Not at all, according to the brief.
"Rational-basis review allows States to enact under- and over-inclusive laws, and in all events marriages between infertile opposite-sex couples promote the creation of new offspring by encouraging other opposite-sex couples to marry," it says. "The plaintiffs ignore the Supreme Court’s repeated holdings that rationality review does not require a perfect fit between means and ends."
Well, what is the evidence to support the theory that opposite-sex marriages produce more offspring than same-sex marriages? Or proof that same-sex marriage bans somehow reduce unplanned pregnancies?
That evidence is not necessary, argues the brief.
"The plaintiffs’ remaining arguments reflect only their continued misunderstanding of rational-basis review," it says. "They fault the State for 'offer[ing] no evidence' to support a connection between Texas’s marriage laws and responsible procreation, but the State 'has no obligation to produce evidence to sustain the rationality of a statutory classification' and may rely on 'rational speculation unsupported by evidence or empirical data.'"

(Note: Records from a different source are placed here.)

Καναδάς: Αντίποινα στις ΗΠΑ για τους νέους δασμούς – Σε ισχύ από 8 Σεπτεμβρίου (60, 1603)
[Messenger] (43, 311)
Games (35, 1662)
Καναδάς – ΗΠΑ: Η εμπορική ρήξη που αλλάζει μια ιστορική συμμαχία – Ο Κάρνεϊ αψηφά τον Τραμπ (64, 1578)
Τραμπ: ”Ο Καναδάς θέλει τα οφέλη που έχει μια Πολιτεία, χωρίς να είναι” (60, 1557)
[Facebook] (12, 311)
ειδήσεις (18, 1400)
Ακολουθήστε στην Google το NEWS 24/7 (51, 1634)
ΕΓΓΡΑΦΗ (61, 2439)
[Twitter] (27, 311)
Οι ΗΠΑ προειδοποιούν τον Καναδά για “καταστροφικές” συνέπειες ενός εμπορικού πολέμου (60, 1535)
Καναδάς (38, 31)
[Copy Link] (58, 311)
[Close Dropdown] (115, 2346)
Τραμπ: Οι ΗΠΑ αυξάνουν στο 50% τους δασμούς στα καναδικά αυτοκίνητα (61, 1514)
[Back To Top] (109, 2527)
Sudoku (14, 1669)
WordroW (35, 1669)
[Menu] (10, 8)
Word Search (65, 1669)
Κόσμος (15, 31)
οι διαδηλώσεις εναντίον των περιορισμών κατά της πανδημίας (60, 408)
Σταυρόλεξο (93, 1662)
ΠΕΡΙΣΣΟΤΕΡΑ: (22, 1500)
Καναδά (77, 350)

Texas was the first state in the region to see its same-sex marriage ban overturned by a federal judge, and analysts anticipate a tougher fight in the 5th Circuit Court of Appeals, one of the most conservative in the country. Arguments have yet to be scheduled, but the same three-judge panel will hear challenges against both Texas's ban and Louisiana's, the only one to survive in federal district court.
So far, no appeals court has ruled against same-sex nuptials since the Supreme Court's landmark decision last year, which invalidated a key portion of the Defense of Marriage Act that prevented married gay and lesbian couples from receiving any kind of spousal benefit from the U.S. government. Last week, the justices made another bold move on behalf of same-sex couples hoping to wed, this time by declining to hear challenges against same-sex marriage bans in Indiana, Oklahoma, Utah, Virginia and Wisconsin — all of which saw their bans fall in both federal district and appeals courts. The move immediately legalized marriage equality in those five states, and doomed bans in six others that make up the 4th, 7th, and 10th circuits. A day later, another federal appeals court — the 9th Circuit — struck down same-sex marriage bans in Idaho and Nevada, essentially making bans in three other states bound to that appellate ruling impossible to defend.
Once the full effects of the past week’s court actions are fully realized, there will be 35 states, plus the District of Columbia, where gay and lesbian couples can legally wed. A week ago, that number was 19.
Given the domino-like fall of bans and growing support for marriage equality across the country, Republicans have been reluctant to touch the issue this campaign cycle. Former presidential candidate Mike Huckabee said on his Fox News program Saturday that he was "utterly disgusted" with those in his party who are choosing to walk away from marriage "just because it's politically volatile."
"Here's my advice," said Huckabee. "Grow a spine!"
It seems that Abbott is one of the few GOP candidates who can say that he has — at least according to Huckabee's standards.